Usasazo wins entrepreneurship competition

School principal, Patrick Barnes, excited about winning the competition.

Usasazo High School pupils in Khayelitsha were crowned the winners of the Schools Entrepreneurship Education Competition, held in Johannesburg last week.

The school walked away with R100 000 after defeating schools across the country who had entered the competition.

The competition was spearheaded by Education With Enterprise Trust (EWET) with the hope of devoting special attention to entrepreneurship development within schools in the country.

The theme of the competition is to create a culture of entrepreneurship within South African schools – one school at a time.

On Thursday February 28, various dignitaries and officials from the provincial Department of Education gathered at the school to celebrate with the pupils, parents and staff and receive the cheque. EWET programme leader, Tshidi Sekopa, said the trust aims to instil an entrepreneurship spirit among the youth while urging them to become entrepreneurs in the future. She said through the competition they want to introduce the benefits of entrepreneurship to the youth and sharpen their mindset.

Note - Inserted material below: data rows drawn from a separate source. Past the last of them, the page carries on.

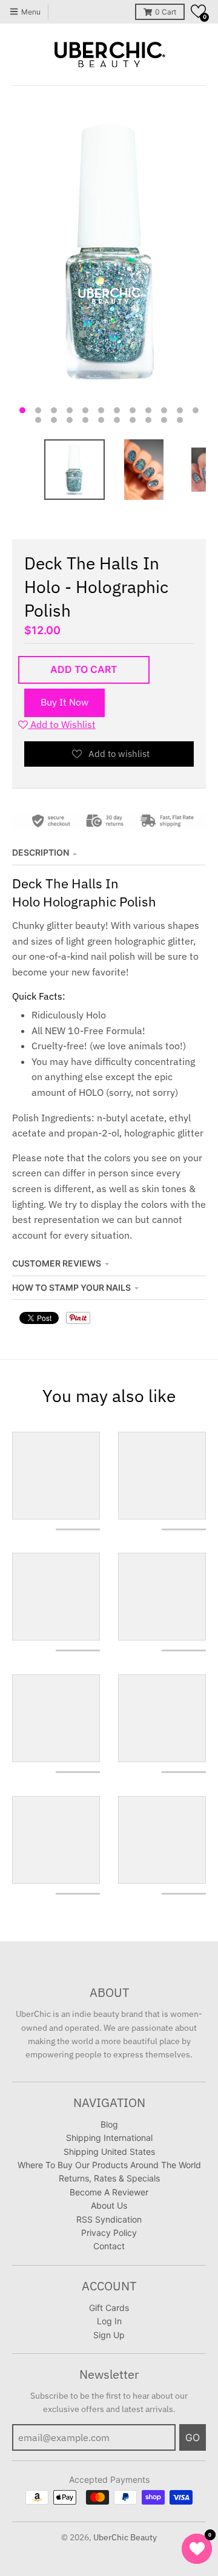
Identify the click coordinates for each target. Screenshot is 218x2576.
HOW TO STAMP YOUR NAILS (71, 1287)
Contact (109, 2246)
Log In (109, 2321)
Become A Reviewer (109, 2192)
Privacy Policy (109, 2232)
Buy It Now (64, 702)
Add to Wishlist (62, 724)
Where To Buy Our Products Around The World (109, 2165)
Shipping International (109, 2137)
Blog (109, 2124)
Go (192, 2437)
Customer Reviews (56, 1263)
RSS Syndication (109, 2219)
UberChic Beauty (125, 2537)
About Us (109, 2205)
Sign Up (109, 2335)
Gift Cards (109, 2307)
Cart (165, 11)
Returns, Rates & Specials (109, 2178)
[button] (198, 11)
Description (40, 852)
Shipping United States (109, 2151)
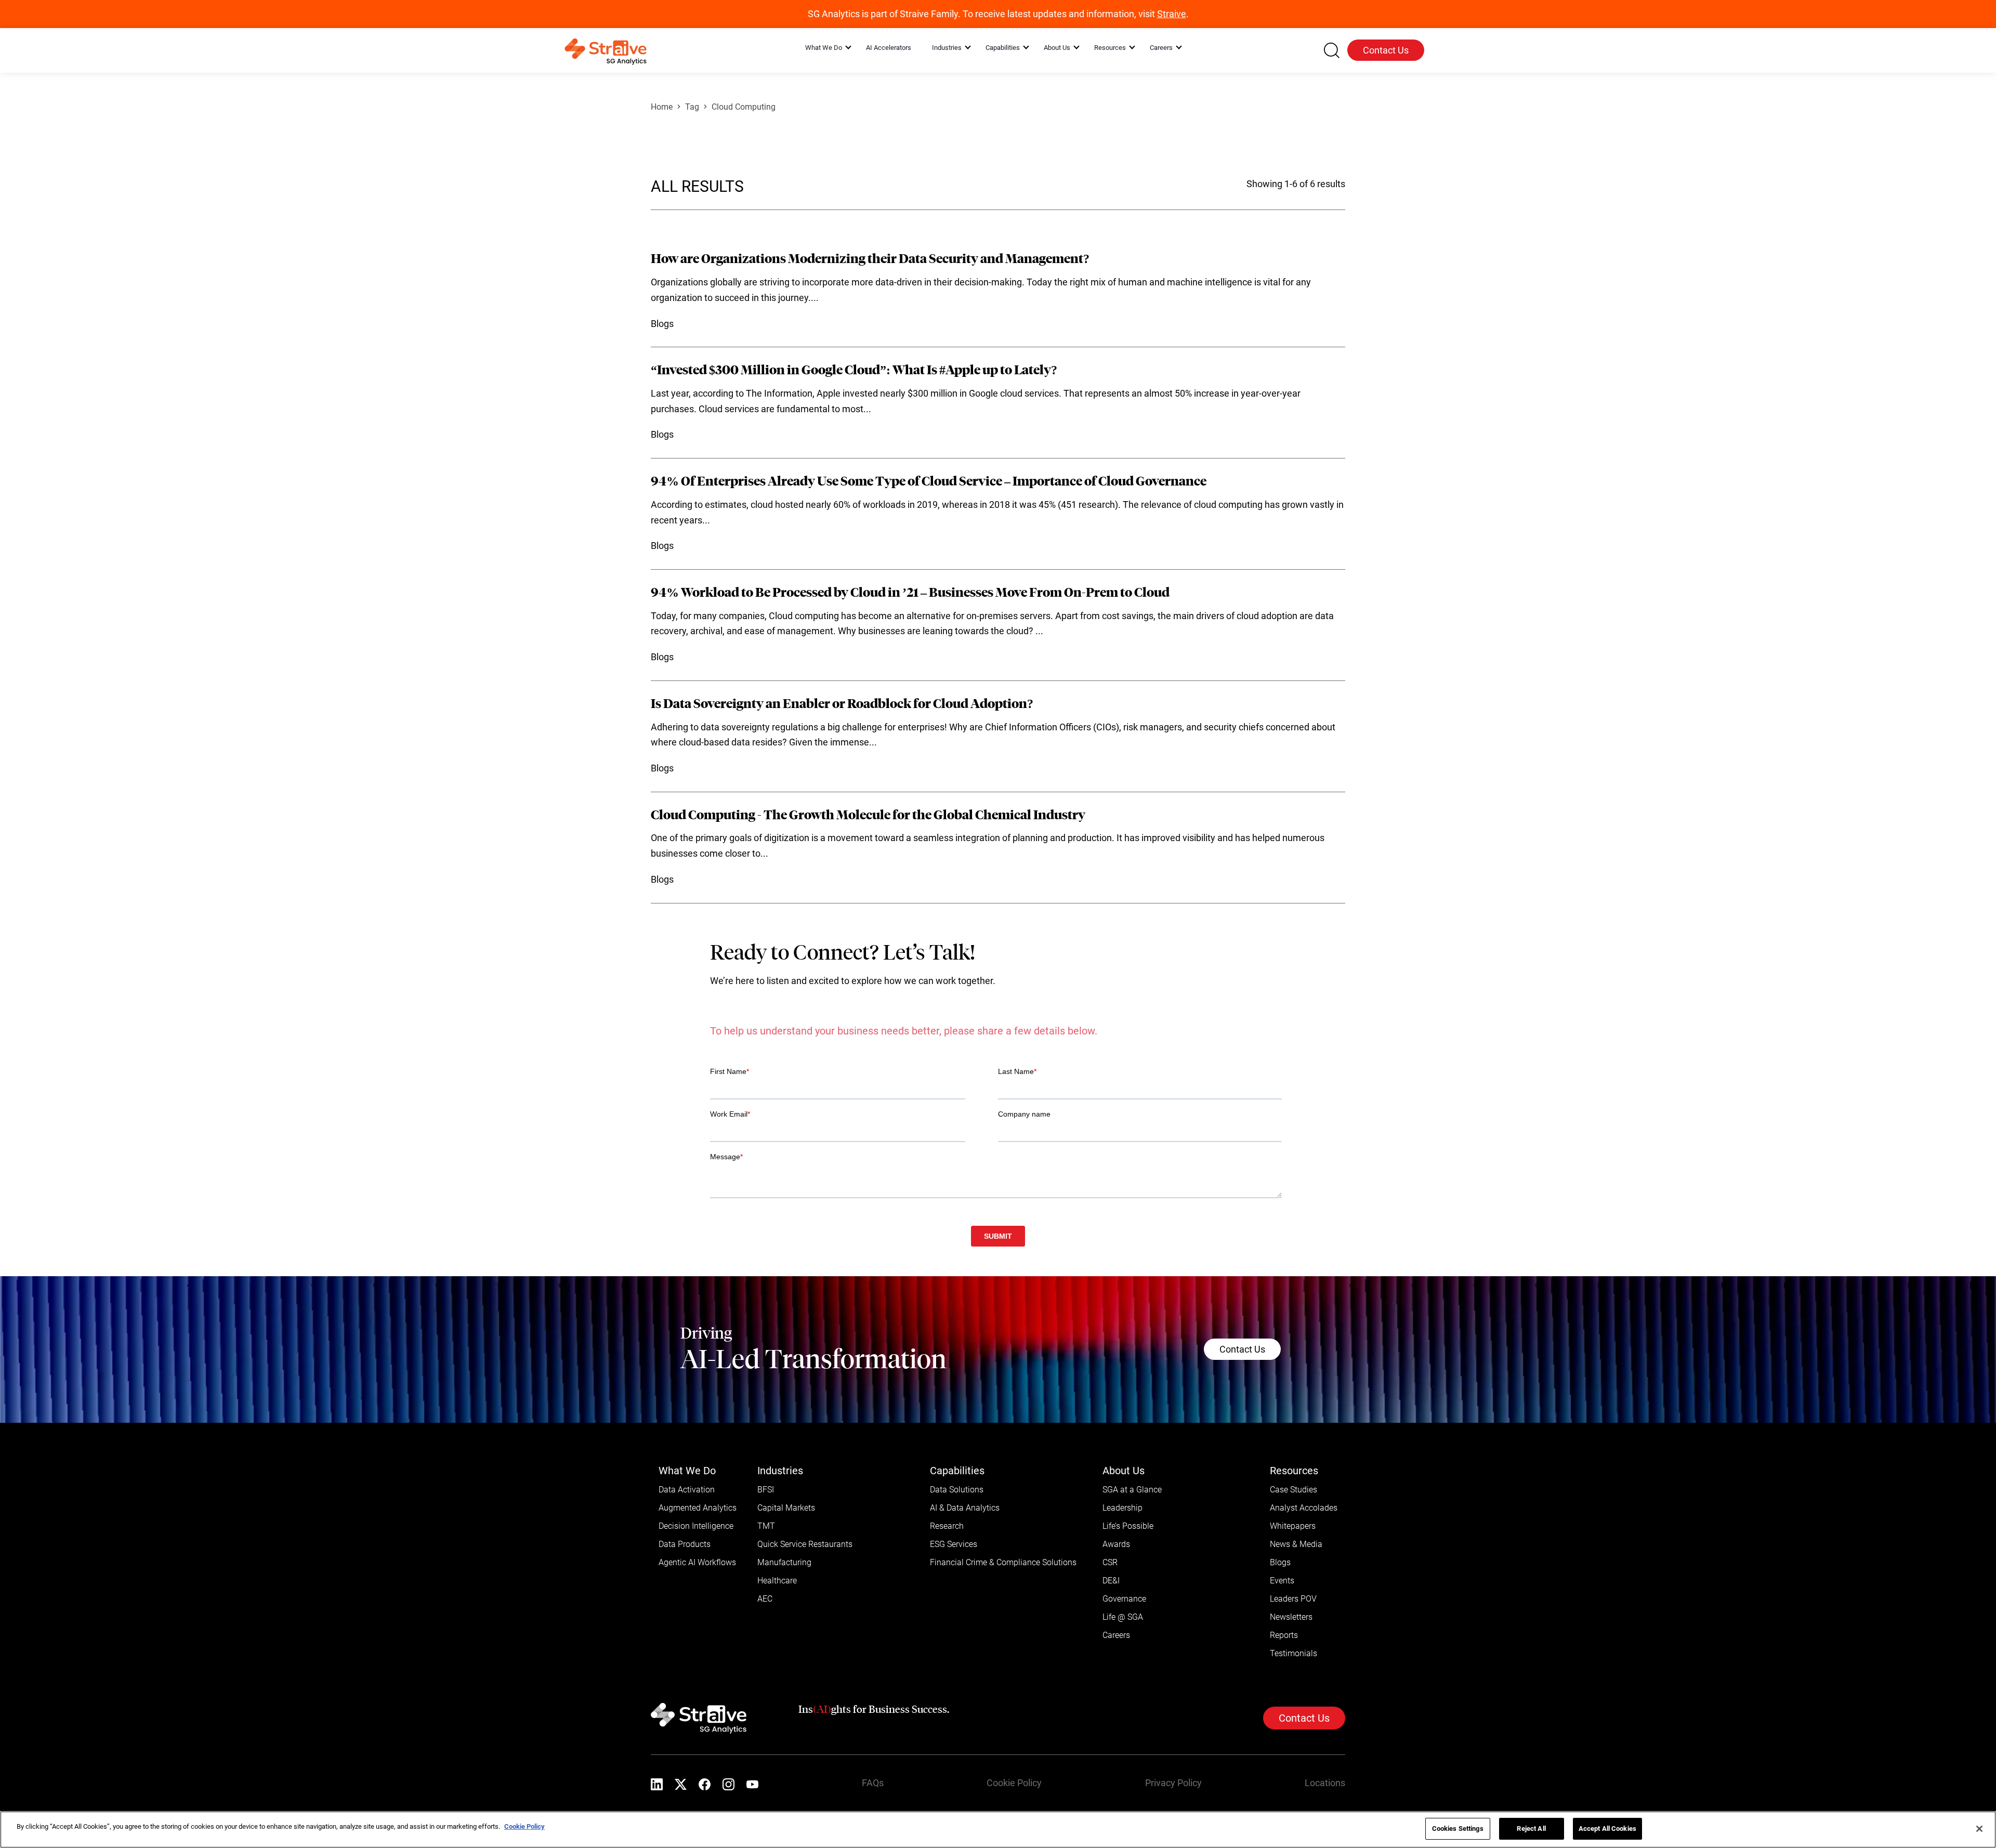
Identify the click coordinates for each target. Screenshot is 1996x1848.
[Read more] (998, 291)
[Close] (1979, 1828)
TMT (766, 1557)
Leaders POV (1293, 1630)
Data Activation (687, 1521)
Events (1282, 1612)
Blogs (1280, 1593)
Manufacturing (784, 1593)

She said that entrepreneurship is a critical skill and useful in both personal and social aspects of everyday life.

Ms Sekopa said entrepreneurial pupils make things happen for themselves by accepting responsibility while non-entrepreneurial pupils tend to wait for government or somebody else to deliver. She explained that the programme aims to assist the pupils to be able to sense an opportunity – while non-entrepreneurial pupils see confusion, chaos and contradictions.

Ms Sekopa said some of the principles of the competition states that effective entrepreneurship education promotes entrepreneurship as a career choice among all the pupils of a school.

She also said entrepreneurship education links in-school curriculum work with extramural activities where pupils were able to apply and practice the theory through practical activities.

However, she said the involvement of parents, community members and business people as stakeholders in the development of the pupils in pursuit of the creation of a culture of entrepreneurship was critical.

“We want the pupils to make wise and well-informed life choices.

“The intent is for pupils to become creators of jobs rather than job seekers. We believe that in school it is more pro-active in that it prepares pupils early on for life after school.

“It is about the creation of entrepreneurial intent,” she said.

MEC for Education, Debbie Schäfer, said youth employment was one of the biggest issues facing the country and she was a firm believer in entrepreneurship and cultivating entrepreneurs to grow the economy.
She said as the government they need to encourage entrepreneurship, and organisations and competitions such as this improve the government’s capacity to provide such training and creating exposure to these opportunities.

Ms Schäfer said in education they were responsible for preparing the youth to build successful lives and become active citizens so that they could lead a dignified life.

But she said to do that they need to prepare them for the wide range of possibilities that lie ahead of them.

“Most schools teach business studies, business management or economics to pupils but the sad reality is that while this subject does indeed focus on the ins and outs of starting and managing a business, it does not teach our ambitious young pupils what it truly really means to be an entrepreneur. It does not teach them which of their personality traits and characteristics they should be aiming to hone in on, “ she said.

Principal, Patrick Barnes said they were excited about winning the competition. He said they first entered the competition in 2016 where they walked away with R25 000 as beginners. But he said in 2017 they came second nationally, walking away with R50 000.

Mr Barnes said last year they identified their mistakes and rectified them and entered the competition with a winning mentality.

He said it was important that they expose the children to a wide range of things so that they could grow as well. He believes that winning the competition indicates that the school is growing and improving.